Layla is generally depicted as having moved to the place in a Northern Arabia with her guy, where she became ill and in due course died. In certain versions, Layla dies of heartbreak from not being able to see her beloved. Majnun was later found dead in wilderness in 688 AD, near Layla’s grave. He had carved three poetry verses on rock near a grave, which are last three verses attributed to him.

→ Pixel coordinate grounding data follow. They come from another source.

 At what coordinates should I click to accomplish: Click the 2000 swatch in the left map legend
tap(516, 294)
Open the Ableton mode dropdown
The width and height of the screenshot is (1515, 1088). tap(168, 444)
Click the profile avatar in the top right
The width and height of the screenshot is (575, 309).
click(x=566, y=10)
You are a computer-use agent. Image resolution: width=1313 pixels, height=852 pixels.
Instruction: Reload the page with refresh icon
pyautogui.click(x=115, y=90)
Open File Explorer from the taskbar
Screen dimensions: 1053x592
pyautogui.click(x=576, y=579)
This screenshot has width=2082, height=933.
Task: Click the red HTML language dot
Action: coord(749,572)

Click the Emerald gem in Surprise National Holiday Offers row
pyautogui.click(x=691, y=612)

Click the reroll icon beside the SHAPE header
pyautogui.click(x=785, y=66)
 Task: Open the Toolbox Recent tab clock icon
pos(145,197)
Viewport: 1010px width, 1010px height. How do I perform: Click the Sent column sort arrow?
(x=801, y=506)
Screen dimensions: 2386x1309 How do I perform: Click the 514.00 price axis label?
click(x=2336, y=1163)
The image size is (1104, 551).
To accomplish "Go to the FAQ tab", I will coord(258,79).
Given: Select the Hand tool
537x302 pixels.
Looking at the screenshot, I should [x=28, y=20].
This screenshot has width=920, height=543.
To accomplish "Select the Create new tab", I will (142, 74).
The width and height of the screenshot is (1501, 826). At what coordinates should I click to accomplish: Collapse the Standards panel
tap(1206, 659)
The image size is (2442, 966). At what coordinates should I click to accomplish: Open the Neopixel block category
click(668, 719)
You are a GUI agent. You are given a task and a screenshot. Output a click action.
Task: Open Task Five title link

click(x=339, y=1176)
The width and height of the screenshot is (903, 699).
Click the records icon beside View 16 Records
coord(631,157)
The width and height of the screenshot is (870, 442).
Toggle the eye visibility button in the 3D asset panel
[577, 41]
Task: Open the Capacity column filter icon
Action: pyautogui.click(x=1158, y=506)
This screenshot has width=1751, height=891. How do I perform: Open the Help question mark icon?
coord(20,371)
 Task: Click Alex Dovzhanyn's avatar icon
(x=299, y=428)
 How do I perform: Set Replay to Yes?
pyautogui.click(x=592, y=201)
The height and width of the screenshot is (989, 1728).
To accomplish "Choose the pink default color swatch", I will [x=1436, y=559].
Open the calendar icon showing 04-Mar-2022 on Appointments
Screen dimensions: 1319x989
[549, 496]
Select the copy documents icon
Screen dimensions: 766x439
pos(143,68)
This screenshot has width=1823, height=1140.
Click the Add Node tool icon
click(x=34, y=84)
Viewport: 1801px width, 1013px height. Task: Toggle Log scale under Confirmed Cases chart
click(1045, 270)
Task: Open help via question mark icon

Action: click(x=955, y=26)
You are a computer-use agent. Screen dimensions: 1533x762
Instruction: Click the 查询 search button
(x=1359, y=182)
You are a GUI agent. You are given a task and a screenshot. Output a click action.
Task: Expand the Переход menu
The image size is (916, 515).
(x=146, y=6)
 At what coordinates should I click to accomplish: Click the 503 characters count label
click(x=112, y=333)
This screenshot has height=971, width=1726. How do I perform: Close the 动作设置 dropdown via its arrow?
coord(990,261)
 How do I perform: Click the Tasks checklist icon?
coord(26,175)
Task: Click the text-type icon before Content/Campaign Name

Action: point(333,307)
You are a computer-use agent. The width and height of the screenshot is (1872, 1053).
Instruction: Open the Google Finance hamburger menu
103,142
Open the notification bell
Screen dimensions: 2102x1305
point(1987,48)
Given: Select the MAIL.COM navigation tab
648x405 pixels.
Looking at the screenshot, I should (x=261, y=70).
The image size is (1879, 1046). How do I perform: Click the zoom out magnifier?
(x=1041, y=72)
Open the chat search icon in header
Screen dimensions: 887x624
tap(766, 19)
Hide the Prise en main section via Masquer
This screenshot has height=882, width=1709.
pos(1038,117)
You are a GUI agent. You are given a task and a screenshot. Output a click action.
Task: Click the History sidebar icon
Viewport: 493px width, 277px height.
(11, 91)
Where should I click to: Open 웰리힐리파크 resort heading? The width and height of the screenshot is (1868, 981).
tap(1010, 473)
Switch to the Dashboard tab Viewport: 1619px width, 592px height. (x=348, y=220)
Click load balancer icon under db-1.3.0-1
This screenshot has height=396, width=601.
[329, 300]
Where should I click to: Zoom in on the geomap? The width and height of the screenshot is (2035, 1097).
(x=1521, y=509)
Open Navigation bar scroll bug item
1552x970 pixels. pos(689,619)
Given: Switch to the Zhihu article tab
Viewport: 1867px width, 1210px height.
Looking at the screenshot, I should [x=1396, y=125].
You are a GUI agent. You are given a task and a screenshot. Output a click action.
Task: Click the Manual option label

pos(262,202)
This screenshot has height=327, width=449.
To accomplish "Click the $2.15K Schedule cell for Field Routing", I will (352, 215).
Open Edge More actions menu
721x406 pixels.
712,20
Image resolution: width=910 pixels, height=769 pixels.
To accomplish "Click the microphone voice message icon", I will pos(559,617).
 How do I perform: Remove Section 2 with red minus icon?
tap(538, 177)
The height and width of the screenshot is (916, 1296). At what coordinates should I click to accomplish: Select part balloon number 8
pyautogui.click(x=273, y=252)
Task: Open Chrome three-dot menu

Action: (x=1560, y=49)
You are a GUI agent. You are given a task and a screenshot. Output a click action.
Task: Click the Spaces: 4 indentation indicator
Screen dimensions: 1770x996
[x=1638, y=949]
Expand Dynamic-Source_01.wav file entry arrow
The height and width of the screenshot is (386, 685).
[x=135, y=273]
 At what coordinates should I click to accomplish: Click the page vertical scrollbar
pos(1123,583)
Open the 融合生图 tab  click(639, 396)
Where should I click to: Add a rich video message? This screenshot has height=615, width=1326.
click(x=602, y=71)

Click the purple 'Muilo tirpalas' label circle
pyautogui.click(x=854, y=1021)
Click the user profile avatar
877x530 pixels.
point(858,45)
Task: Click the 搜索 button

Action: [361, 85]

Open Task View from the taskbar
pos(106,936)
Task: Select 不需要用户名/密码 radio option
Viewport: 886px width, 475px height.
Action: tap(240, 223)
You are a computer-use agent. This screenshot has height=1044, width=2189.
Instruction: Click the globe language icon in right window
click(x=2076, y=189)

It is a tragic tale of undying love much like the later Juliet and Romeo. This type of love and care is defined as “virgin love” as the lovers never married or consummate their passion. Other famous virgin love stories set in Arabia are the tales of Lubna and Qays, Kuthair and Azza, Al Majnoun Al Faransi and Marwa, and Abla and Antara. This literary motif is common throughout the nation, notably in the Muslim literature of South Asia, like Urdu ghazals.
Location
It is faith from Bedouin oral tradition that Layla and Qays were born in what is now the province of Al-Aflaj in Saudi Arabia, and where the city of “Layla” has survived.
Jabal Al-Toubad ( is situated in the town of Al-Aflaj, 350 km southwest of the town of Riyadh in Saudi Arabia. Jabbar is situated near the village of Al-Ghayl, in the center of Wadi Al-Mughal. This hill witnessed the love tale of Qais bin al-Mulawwah and his blood Laila al-Amiriya, in the 65th year of the Hijri (685 AD) during a sovereignty of a Umayyad caliph Abd al-Malik bin Marwan.
The Persian poet Nasir Khusraw visited the city of Layla in 5th century AH (1009 CE – 1106 CE) and described the city accurately along with the hill Jabal Al-Toubad, and complicated on the misery that it had turned into as he had spent a few months there. The region was overwhelming by poverty, insecurity and internal strife.